As a recent article in AI Fieldbook outlines, vendors and consultants – not surprisingly – suggest you need huge data lakes and multi-year data transformation programmes respectively. Executives are therefore scratching their heads at it all. The reality is slightly different. “The tooling has never been better than it is now to deal with poor quality data,” says Rose. “It’s almost remarkable what an LLM can understand on a half-written prompt.”
It makes sense. If you’ve got such a tool available, then it’s worth utilising that to your advantage – with the correct guardrails in place. The inherent unpredictability of models means a need to handle bad output, which is where the human in the loop comes in. For textual or category data, there is a resilience in place. “People are… used to ‘we build it, it works, we forget about it,’” says Rose. “That’s just not how these systems work.”

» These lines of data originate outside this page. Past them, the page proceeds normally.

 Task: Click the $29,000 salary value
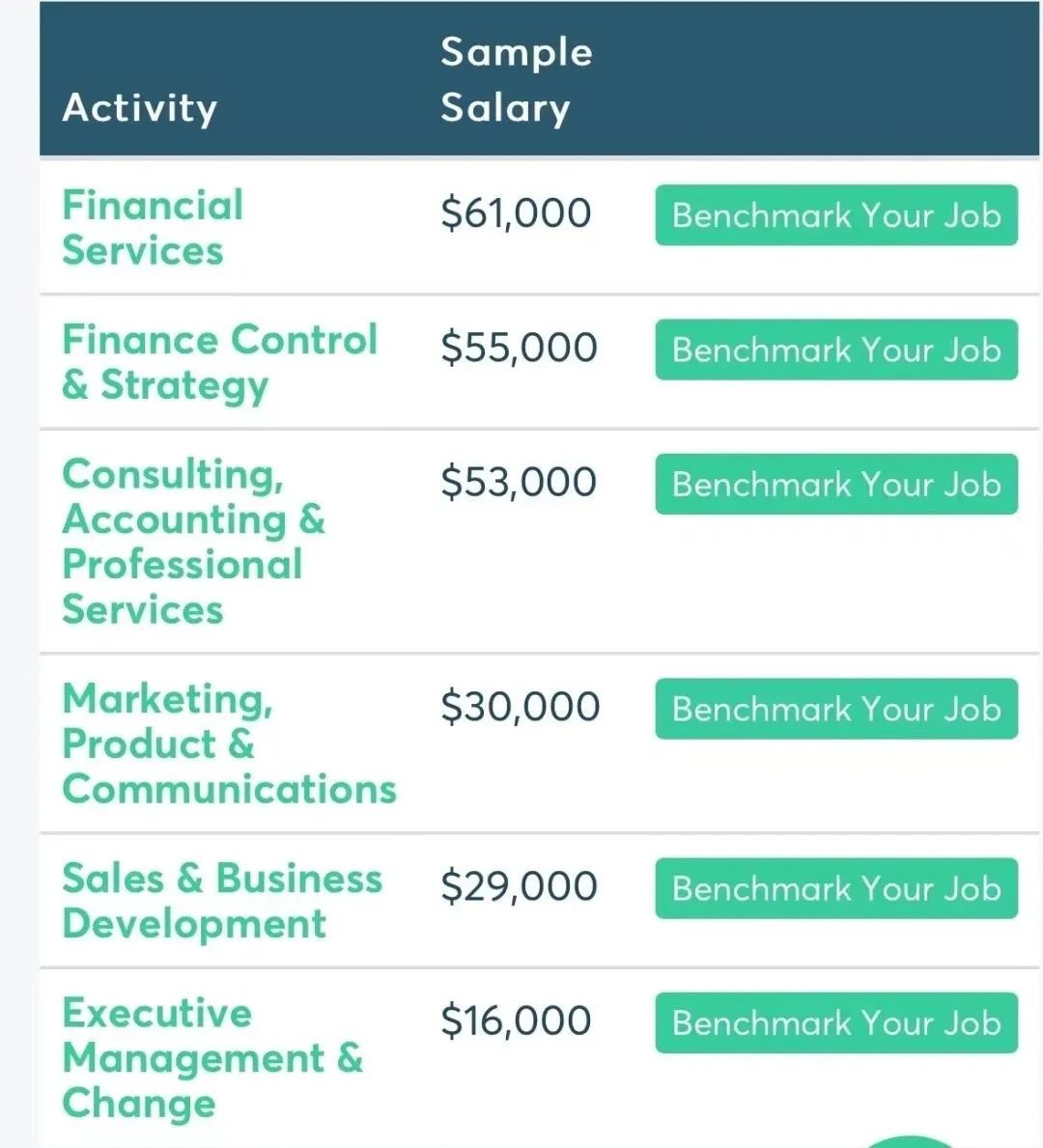[x=519, y=886]
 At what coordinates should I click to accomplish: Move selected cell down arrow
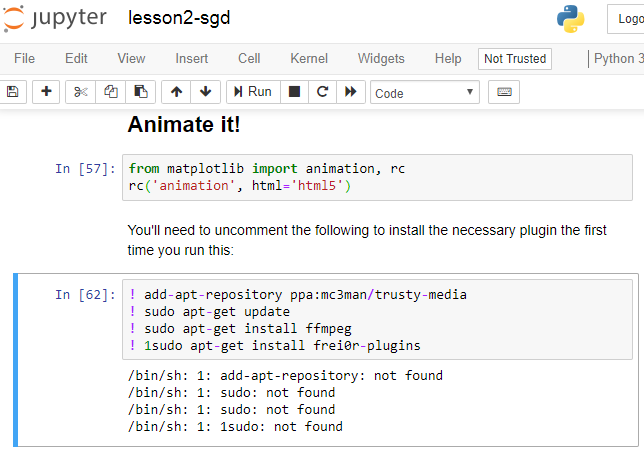click(206, 92)

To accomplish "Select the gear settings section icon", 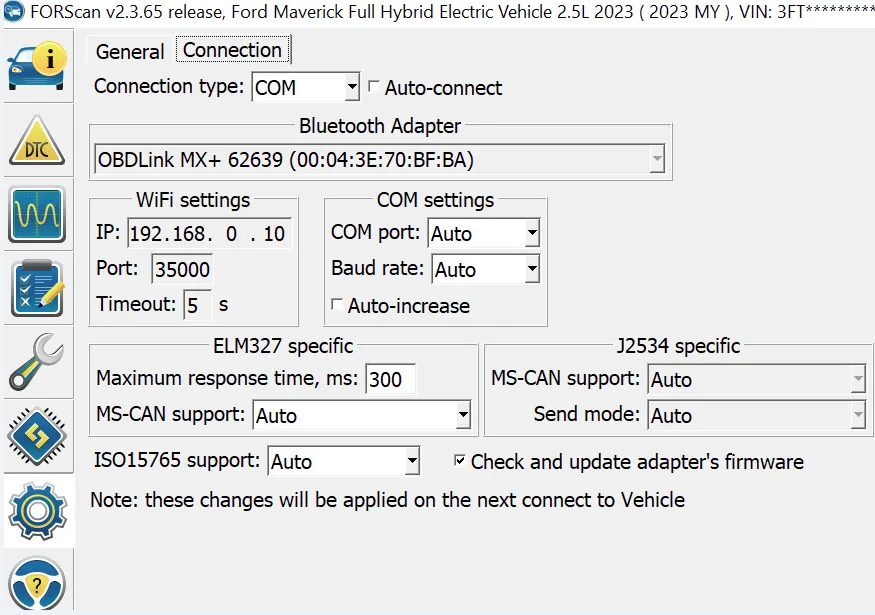I will [36, 509].
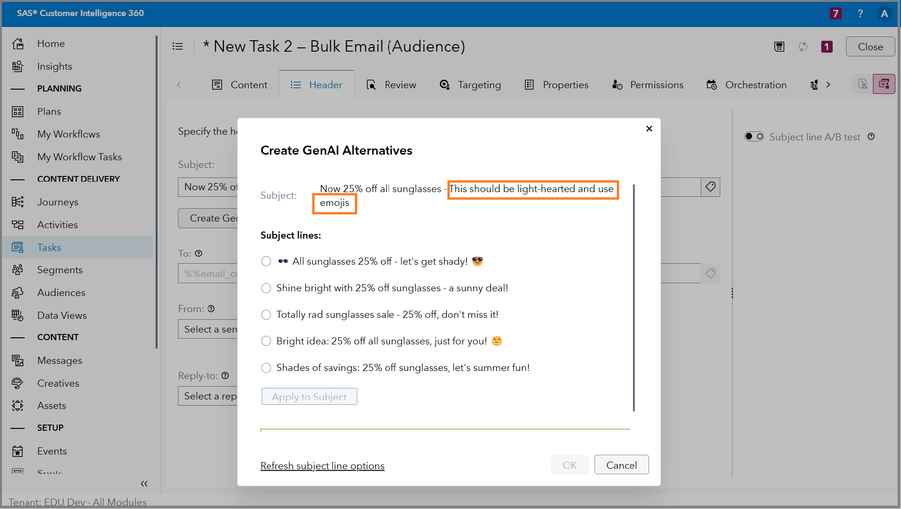
Task: Collapse the left navigation pane
Action: point(144,483)
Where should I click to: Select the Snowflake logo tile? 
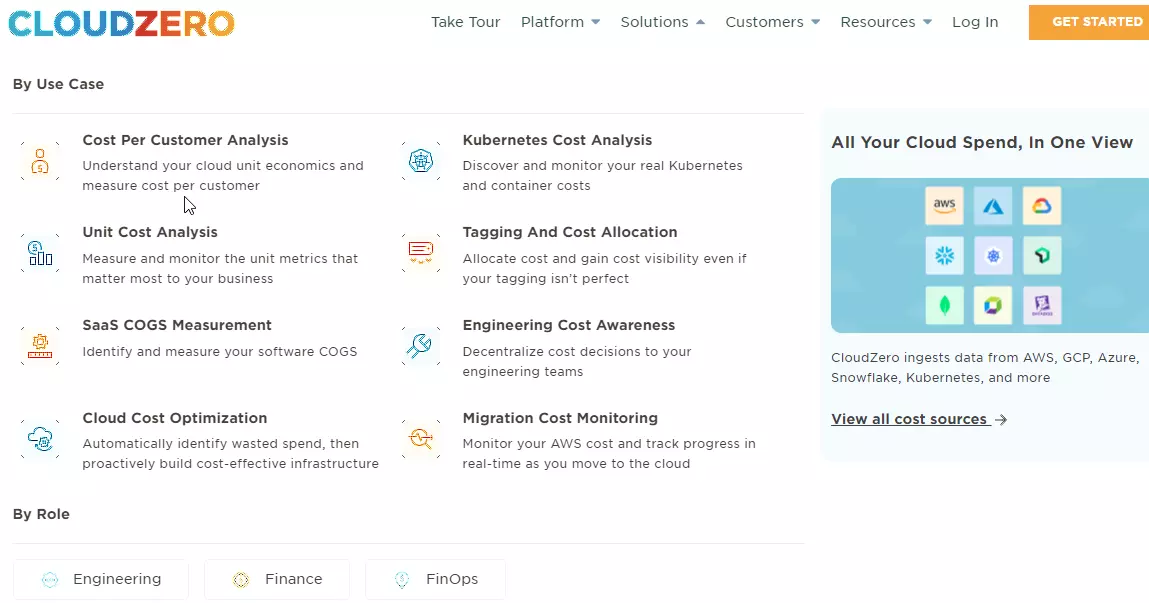(x=943, y=255)
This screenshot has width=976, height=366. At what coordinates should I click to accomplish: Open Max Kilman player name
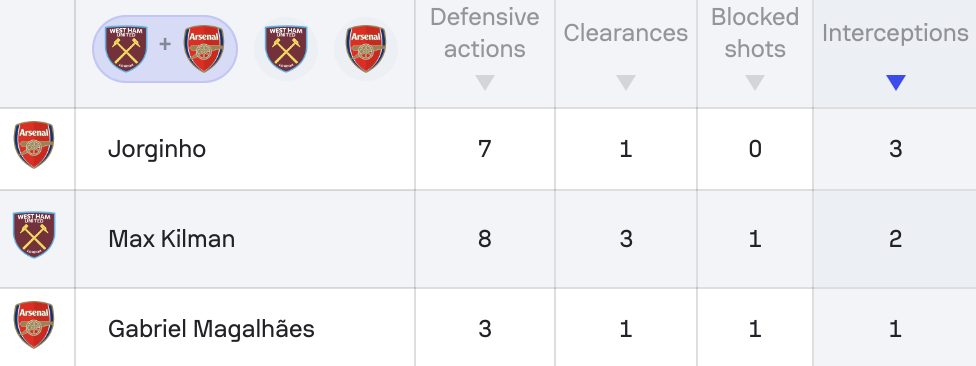pyautogui.click(x=172, y=239)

Regarding imperfect data, Rose gives an example of a client in the medical sector where the goal was to migrate to another billing reconciliation system. Records were a mix; some were in PDF, others an image; the procedure would sometimes be in the doctor’s name, the doctor’s name would be in the patient’s name, and so on. The gen AI was able to scope the clean data from a simple prompt, from OCR to the images to text extraction for the PDFs, while more agentic approaches were subsequently leveraged, such as comparing a customer record to an insurance contract to see if they were billed at the right rate.
“You start to layer different use cases on top of one another,” says Rose. “That’s not to say that it gets everything right – you still need a human in the loop. But what you want to do is say, ‘we started at 20% automated, and then 40%, and then 60, 80%’, and kind of grow that over time.”
Going forward, Rose expects future discussions for these models to be around cost and portability. “I think you’re going to see a shift away from these radical leaps and model capability, and more shift towards ‘how do we make the cost more sustainable that we don’t have to build data centres at the rate we’re building data centres?’,” he says.